Aiden Anthony O'Brien (born 4 October 1993) is a professional footballer who plays as a forward for EFL League Two club Gillingham, on loan from Championship challengers Shrewsbury Town.  Born in England, he represents the Republic of Ireland national team internationally.

Career

Millwall
Born in Islington, London, O'Brien started his career in the youth system at Millwall and signed his first professional contract in 2010 on his 17th birthday. He made his debut for the club in the League Cup third round 5–0 defeat to Wolverhampton Wanderers, coming on as a substitute for Dany N'Guessan. On 1 January 2012, O'Brien signed for Conference South side Staines Town on a one-month loan.

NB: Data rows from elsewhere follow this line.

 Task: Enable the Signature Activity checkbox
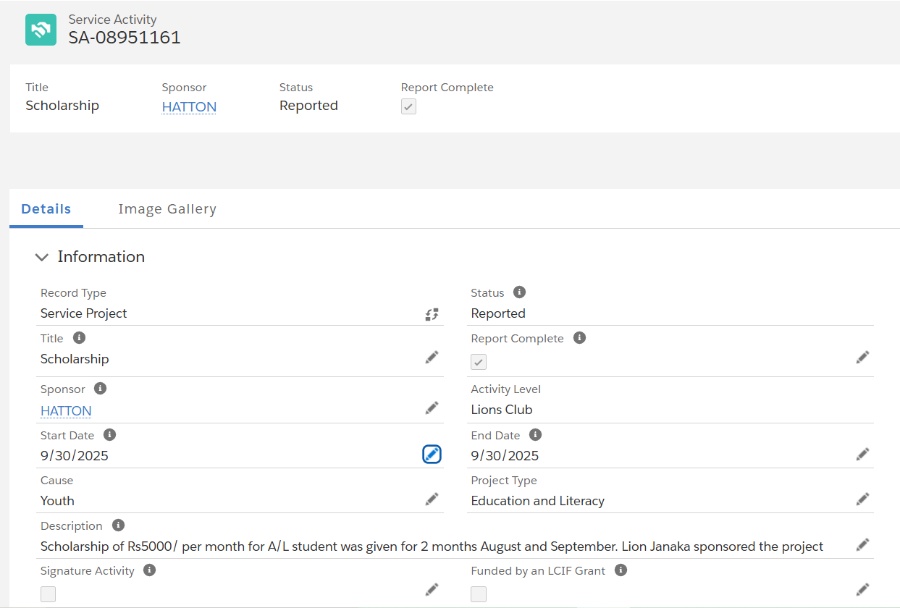click(x=48, y=594)
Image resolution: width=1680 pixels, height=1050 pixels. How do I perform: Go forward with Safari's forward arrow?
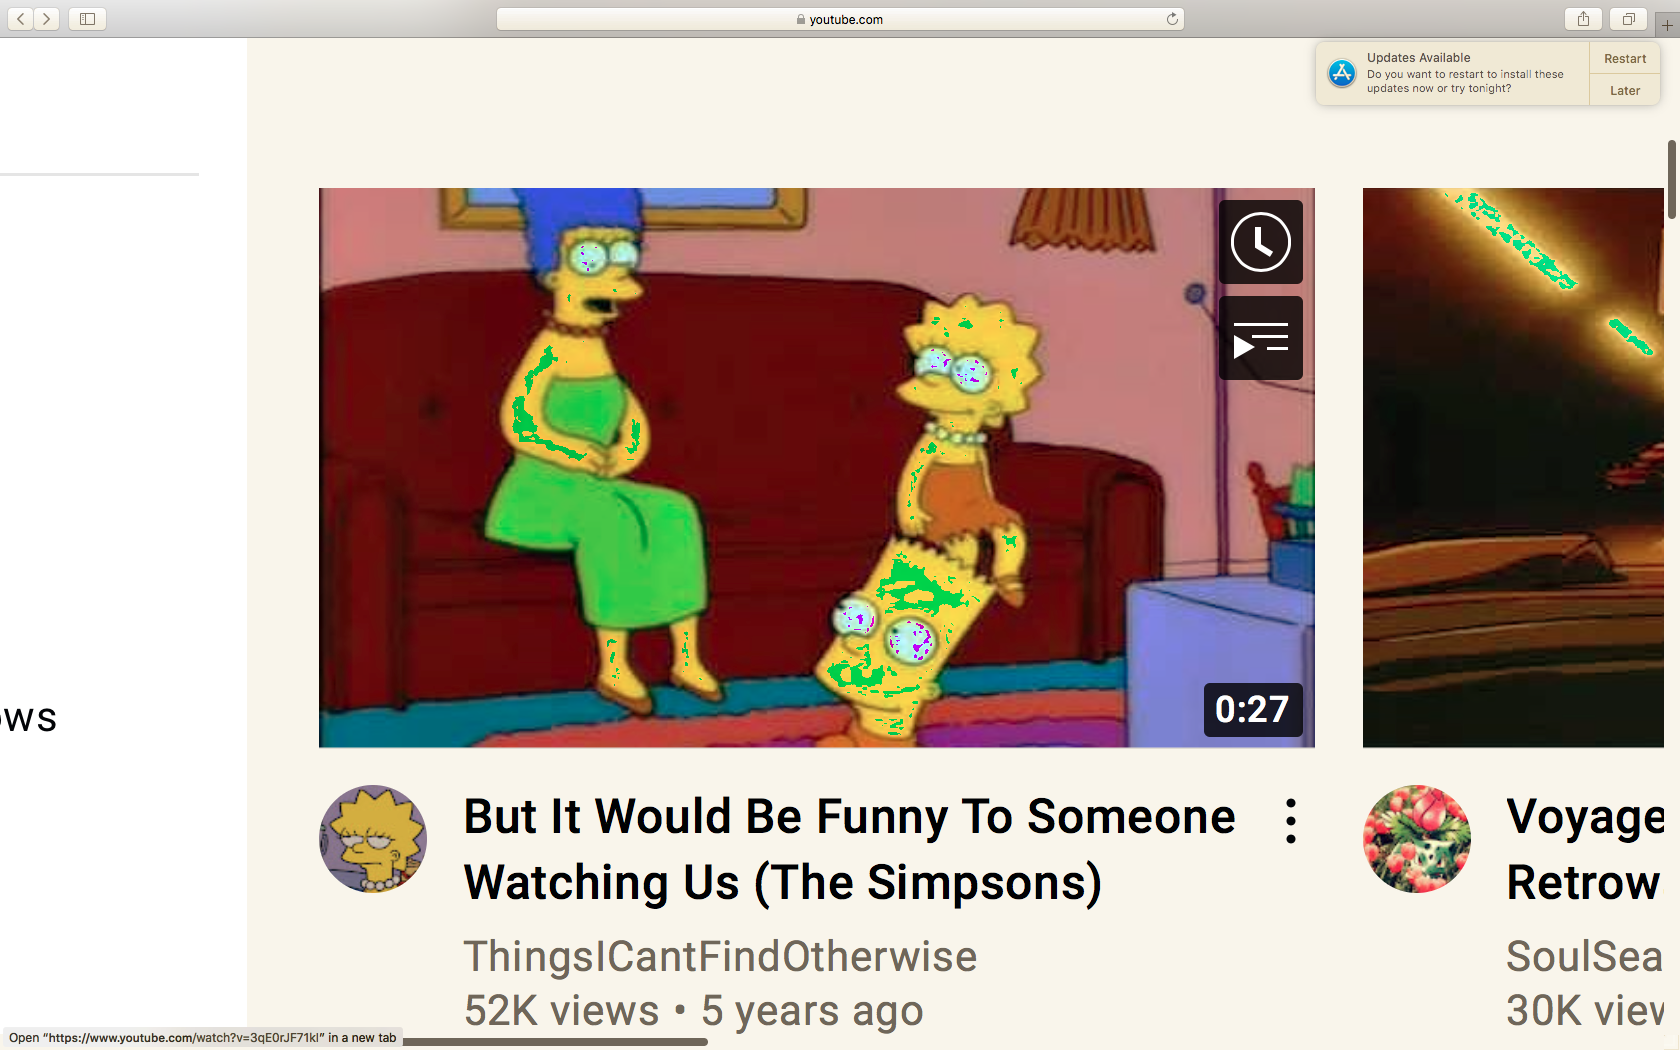point(46,19)
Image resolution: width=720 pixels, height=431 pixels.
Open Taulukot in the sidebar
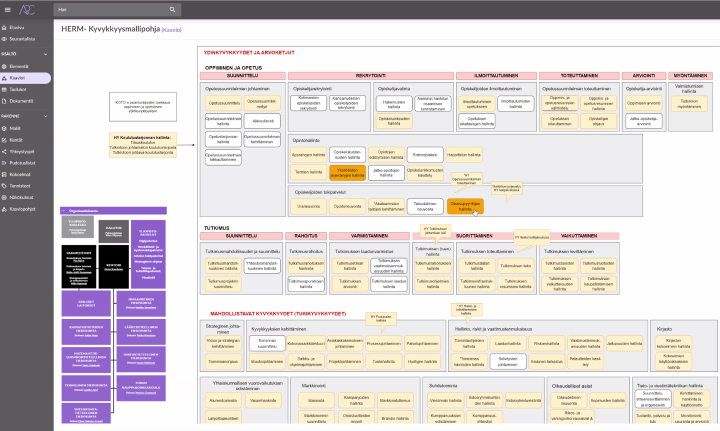click(x=18, y=89)
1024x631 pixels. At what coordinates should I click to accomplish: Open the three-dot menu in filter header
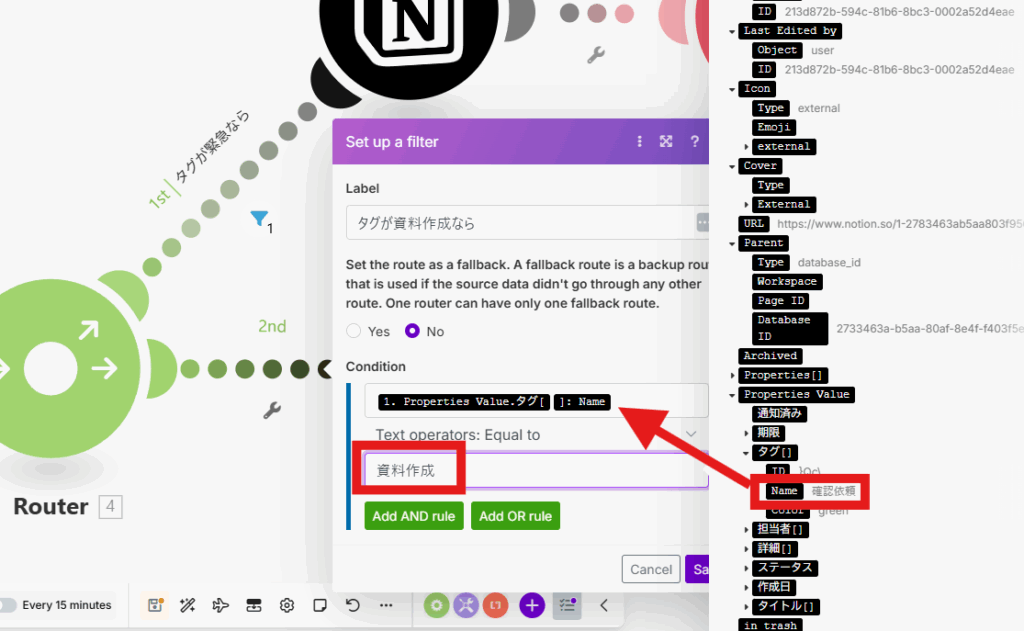pyautogui.click(x=640, y=142)
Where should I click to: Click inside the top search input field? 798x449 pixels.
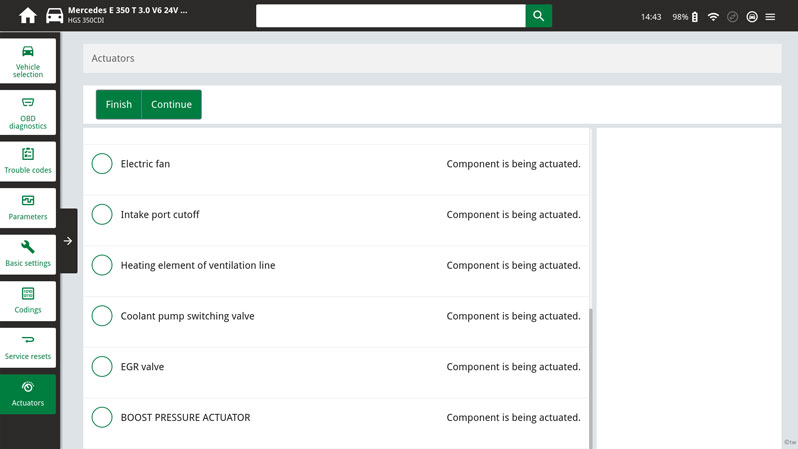tap(390, 16)
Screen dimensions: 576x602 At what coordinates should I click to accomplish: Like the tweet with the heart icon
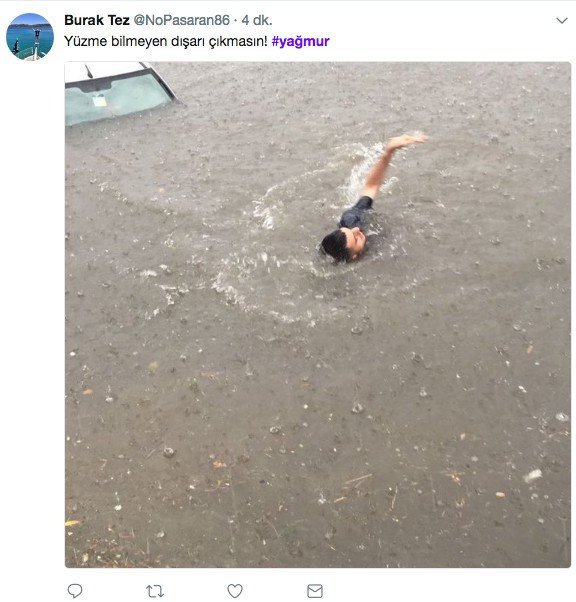tap(235, 590)
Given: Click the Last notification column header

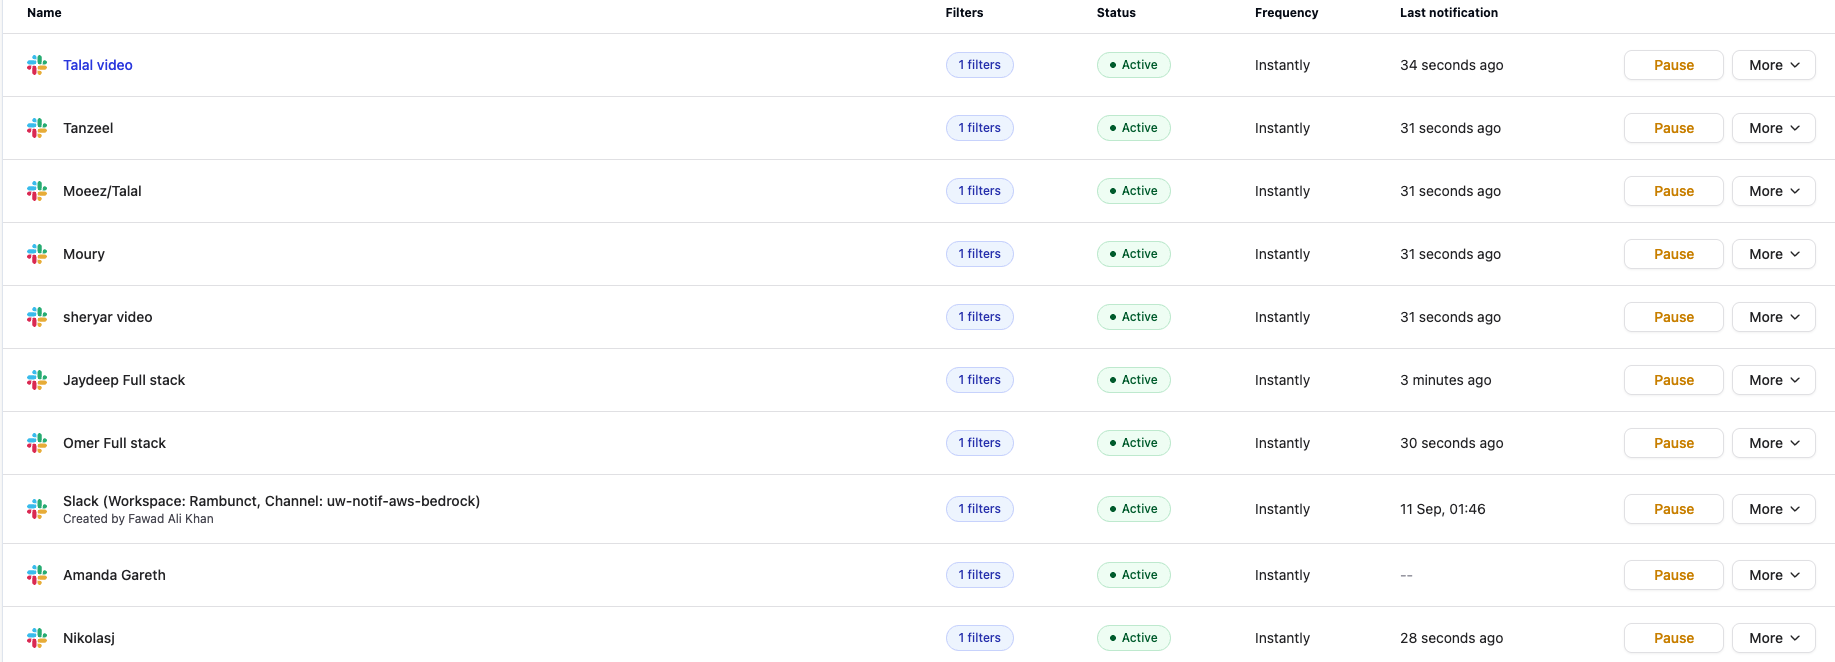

A month later, O'Brien signed for Conference Premier side Hayes and Yeading on a one-month loan and immediately found himself playing games.

In May 2014 O'Brien agreed a new two-year deal with Millwall with the 20-year-old being highly regarded by Millwall boss Ian Holloway and is expected to feature more prominently in his first-team plans next season.

O'Brien made his first appearance of the season coming on as a substitute for Richard Chaplow against Southampton in the League Cup. The game finished 2–0 to Southampton. A month later he then made his first league appearance for Millwall in the 3–1 defeat to Birmingham City. O'Brien spoke of his delight of fulfilling a lifelong ambition when he made his league debut for Millwall and has dedicated the achievement to his father.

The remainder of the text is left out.